• **Exercise details**: Copy the lines below that contain "right".

──────

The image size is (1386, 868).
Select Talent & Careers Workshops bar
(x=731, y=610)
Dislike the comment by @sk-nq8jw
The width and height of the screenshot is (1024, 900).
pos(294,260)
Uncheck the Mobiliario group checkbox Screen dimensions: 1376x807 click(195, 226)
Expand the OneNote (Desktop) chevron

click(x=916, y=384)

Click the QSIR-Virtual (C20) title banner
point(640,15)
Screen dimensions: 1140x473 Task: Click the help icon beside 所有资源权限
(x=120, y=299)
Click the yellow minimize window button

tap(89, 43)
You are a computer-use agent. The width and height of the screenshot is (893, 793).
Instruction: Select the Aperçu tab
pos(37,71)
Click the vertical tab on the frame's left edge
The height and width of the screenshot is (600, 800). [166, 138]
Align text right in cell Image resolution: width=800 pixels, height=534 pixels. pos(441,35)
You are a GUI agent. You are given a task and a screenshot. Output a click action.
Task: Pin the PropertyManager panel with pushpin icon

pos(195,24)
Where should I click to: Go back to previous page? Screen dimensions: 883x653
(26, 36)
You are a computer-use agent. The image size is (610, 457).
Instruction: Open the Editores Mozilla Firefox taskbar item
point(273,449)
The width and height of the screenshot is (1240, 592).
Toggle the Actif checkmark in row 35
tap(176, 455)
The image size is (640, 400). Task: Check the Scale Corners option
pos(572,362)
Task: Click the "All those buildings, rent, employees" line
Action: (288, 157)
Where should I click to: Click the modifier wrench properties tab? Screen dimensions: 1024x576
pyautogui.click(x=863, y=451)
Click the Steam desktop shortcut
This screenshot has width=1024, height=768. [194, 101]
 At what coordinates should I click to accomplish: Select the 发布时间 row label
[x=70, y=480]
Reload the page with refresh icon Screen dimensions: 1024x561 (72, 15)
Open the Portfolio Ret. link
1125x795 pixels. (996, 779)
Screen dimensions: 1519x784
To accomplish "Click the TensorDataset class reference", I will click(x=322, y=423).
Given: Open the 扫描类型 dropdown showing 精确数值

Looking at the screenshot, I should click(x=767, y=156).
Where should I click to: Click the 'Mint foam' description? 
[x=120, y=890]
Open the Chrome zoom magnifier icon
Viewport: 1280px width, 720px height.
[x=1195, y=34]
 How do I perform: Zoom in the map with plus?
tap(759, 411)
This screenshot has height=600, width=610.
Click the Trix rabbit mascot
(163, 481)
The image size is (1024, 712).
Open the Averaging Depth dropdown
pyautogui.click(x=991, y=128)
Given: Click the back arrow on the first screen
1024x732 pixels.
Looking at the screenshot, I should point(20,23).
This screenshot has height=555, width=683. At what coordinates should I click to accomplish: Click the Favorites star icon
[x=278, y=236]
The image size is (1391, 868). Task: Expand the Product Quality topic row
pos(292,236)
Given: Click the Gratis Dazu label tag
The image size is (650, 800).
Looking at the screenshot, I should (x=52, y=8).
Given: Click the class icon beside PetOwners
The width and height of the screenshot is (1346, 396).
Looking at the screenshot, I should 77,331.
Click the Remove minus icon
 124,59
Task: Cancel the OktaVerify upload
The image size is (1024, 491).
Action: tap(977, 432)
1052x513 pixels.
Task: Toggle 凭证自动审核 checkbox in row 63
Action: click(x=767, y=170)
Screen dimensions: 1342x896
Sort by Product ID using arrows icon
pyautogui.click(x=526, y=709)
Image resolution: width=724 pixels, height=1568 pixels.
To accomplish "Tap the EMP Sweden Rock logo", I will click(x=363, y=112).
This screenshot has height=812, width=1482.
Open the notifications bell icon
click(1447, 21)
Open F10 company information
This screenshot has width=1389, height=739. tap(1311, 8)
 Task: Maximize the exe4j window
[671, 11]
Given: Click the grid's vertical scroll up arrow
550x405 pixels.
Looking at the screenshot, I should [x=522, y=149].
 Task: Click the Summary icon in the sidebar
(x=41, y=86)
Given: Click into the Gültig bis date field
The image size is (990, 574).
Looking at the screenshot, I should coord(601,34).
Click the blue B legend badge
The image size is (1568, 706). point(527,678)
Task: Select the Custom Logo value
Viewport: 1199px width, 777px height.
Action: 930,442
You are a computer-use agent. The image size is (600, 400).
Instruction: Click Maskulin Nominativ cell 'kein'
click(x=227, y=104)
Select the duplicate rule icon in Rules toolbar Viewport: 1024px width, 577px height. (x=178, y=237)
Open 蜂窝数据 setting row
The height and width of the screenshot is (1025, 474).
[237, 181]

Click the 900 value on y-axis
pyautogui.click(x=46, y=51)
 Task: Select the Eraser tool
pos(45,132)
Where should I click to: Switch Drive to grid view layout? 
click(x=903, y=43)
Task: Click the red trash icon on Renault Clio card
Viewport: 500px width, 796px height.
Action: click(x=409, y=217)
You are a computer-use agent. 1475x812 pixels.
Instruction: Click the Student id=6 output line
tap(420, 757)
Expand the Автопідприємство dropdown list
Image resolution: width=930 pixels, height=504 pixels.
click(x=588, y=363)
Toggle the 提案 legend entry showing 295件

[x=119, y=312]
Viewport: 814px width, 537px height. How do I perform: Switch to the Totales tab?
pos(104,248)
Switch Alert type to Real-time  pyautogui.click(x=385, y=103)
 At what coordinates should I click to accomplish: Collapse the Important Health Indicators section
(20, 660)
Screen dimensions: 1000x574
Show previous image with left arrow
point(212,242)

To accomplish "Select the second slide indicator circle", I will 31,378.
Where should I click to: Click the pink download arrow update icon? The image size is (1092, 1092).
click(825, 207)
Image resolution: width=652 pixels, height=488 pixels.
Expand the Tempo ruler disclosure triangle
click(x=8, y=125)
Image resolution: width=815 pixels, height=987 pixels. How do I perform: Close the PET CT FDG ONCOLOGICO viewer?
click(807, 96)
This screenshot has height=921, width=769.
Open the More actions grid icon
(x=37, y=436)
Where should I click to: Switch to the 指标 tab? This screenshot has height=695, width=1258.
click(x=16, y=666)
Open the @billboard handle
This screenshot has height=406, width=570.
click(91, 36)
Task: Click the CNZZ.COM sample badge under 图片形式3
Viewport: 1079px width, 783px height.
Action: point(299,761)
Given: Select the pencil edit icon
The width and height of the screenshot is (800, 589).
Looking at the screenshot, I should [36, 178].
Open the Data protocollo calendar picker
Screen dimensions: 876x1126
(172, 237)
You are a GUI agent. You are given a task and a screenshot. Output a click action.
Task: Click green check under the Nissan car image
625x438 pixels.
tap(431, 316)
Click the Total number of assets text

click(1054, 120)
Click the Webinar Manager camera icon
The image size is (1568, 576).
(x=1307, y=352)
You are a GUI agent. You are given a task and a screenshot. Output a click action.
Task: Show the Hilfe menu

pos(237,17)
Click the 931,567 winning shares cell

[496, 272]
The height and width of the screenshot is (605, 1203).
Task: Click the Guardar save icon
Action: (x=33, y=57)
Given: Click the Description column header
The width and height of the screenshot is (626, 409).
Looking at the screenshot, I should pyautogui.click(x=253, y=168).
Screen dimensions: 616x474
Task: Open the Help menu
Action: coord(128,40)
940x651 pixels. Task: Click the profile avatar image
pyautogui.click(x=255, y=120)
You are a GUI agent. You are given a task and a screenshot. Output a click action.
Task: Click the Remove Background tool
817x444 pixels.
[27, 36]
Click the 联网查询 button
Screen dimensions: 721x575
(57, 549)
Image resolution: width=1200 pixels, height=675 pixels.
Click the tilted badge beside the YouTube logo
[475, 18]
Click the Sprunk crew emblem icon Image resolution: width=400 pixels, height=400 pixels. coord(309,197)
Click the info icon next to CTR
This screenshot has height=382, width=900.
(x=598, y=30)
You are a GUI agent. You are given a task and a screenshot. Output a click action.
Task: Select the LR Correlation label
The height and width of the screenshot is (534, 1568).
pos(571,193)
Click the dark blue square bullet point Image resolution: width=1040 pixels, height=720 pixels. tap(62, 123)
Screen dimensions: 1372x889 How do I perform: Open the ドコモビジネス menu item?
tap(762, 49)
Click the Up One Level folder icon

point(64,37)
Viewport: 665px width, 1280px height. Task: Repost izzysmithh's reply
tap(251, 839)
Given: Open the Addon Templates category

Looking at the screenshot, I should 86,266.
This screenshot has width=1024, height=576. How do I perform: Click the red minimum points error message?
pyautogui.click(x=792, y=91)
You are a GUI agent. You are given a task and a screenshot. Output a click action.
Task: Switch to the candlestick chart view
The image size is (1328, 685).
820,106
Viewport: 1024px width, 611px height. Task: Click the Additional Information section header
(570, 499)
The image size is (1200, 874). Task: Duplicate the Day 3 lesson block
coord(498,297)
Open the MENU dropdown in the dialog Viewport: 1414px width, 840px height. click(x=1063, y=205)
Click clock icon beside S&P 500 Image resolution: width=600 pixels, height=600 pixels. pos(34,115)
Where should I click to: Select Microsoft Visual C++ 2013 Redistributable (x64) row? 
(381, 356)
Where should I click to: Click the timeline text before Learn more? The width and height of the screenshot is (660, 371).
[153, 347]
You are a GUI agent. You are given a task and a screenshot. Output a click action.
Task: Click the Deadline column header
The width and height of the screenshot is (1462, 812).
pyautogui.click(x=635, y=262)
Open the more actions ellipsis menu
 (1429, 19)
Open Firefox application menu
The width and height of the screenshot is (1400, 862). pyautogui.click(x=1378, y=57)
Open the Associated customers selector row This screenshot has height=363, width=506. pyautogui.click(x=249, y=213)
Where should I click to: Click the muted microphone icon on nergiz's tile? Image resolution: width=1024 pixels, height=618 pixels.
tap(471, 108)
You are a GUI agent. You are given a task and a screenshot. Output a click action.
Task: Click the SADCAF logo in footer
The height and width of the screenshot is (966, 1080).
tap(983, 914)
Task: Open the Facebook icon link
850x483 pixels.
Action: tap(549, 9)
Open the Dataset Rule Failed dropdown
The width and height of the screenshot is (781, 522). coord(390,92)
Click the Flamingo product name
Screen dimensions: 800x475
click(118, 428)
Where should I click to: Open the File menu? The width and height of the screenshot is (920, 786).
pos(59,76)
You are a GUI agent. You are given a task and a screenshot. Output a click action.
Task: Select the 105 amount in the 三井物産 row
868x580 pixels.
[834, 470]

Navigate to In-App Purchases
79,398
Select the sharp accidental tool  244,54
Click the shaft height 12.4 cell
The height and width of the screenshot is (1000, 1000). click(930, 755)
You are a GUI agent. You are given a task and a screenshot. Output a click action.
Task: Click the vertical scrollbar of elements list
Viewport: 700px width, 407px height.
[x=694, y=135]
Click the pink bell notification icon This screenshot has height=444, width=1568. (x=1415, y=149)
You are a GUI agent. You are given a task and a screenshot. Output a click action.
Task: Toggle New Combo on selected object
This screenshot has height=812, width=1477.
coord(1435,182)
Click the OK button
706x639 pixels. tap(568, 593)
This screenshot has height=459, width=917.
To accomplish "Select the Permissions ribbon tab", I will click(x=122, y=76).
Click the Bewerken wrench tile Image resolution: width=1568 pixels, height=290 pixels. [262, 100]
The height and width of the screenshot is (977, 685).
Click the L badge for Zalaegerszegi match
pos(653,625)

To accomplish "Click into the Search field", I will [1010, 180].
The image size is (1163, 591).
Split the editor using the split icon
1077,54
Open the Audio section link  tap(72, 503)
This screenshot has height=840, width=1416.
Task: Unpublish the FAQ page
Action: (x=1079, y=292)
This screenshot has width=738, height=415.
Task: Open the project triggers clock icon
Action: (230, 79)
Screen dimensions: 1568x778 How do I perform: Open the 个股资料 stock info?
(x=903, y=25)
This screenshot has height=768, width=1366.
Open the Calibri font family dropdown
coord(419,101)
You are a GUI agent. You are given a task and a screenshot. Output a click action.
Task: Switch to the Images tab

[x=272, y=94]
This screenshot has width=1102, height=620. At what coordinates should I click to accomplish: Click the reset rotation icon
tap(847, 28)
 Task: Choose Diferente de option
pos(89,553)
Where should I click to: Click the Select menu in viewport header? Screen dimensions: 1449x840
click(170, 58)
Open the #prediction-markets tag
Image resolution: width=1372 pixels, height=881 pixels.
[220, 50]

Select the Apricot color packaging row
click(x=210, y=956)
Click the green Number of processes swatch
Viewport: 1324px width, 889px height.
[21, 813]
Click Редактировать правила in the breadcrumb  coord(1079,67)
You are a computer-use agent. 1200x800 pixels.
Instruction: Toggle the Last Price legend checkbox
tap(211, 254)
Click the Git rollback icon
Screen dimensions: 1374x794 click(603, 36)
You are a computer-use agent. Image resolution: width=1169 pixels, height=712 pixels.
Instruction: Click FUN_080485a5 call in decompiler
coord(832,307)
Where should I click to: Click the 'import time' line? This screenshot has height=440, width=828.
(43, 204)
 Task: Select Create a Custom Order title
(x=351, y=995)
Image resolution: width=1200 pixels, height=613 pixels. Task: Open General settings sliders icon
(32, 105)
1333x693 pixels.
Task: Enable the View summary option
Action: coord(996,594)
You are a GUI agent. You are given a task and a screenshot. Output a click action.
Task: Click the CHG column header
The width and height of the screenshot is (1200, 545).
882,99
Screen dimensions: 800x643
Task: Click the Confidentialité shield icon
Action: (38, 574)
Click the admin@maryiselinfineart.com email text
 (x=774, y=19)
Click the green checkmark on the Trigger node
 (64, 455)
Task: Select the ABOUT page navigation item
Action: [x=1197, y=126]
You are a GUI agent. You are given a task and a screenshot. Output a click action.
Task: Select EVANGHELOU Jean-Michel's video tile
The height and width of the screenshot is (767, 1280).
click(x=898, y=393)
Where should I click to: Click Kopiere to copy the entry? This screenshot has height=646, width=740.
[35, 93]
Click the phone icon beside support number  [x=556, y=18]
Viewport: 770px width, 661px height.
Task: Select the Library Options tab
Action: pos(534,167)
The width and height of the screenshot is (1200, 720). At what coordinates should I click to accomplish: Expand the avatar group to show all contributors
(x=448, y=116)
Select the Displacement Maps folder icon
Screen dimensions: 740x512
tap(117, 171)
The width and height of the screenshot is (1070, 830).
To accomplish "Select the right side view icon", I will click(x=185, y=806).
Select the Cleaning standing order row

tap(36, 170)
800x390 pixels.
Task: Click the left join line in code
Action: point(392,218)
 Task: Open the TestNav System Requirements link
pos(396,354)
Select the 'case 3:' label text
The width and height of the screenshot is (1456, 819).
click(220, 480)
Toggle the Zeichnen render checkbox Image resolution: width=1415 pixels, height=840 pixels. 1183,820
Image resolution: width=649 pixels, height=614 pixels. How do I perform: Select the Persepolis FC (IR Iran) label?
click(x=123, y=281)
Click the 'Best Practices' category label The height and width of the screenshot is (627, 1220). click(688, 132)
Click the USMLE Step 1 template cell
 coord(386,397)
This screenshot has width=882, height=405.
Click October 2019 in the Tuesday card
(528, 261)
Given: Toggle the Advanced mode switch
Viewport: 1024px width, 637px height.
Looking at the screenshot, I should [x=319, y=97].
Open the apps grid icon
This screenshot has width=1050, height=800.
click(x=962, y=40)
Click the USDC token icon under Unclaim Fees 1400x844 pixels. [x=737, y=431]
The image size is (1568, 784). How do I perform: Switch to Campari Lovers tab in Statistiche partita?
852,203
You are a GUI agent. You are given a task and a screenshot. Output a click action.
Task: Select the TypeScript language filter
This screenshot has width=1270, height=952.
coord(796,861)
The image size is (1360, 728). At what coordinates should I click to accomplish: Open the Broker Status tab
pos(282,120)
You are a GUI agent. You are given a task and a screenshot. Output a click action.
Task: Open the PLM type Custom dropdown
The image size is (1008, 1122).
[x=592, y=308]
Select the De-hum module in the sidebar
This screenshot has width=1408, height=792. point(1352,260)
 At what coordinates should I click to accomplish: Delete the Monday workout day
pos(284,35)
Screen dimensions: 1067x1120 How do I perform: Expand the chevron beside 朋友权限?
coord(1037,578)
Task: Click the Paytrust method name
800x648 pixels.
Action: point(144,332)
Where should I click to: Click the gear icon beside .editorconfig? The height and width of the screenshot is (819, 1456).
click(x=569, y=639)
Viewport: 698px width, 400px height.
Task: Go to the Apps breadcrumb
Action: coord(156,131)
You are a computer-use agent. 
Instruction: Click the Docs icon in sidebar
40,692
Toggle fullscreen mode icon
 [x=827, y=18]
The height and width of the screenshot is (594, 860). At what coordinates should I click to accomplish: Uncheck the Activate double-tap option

──────

• **Response**:
Align text right in cell Image resolution: width=800 pixels, height=534 pixels. pos(441,35)
To accomplish "Select the right side view icon", I will click(x=185, y=806).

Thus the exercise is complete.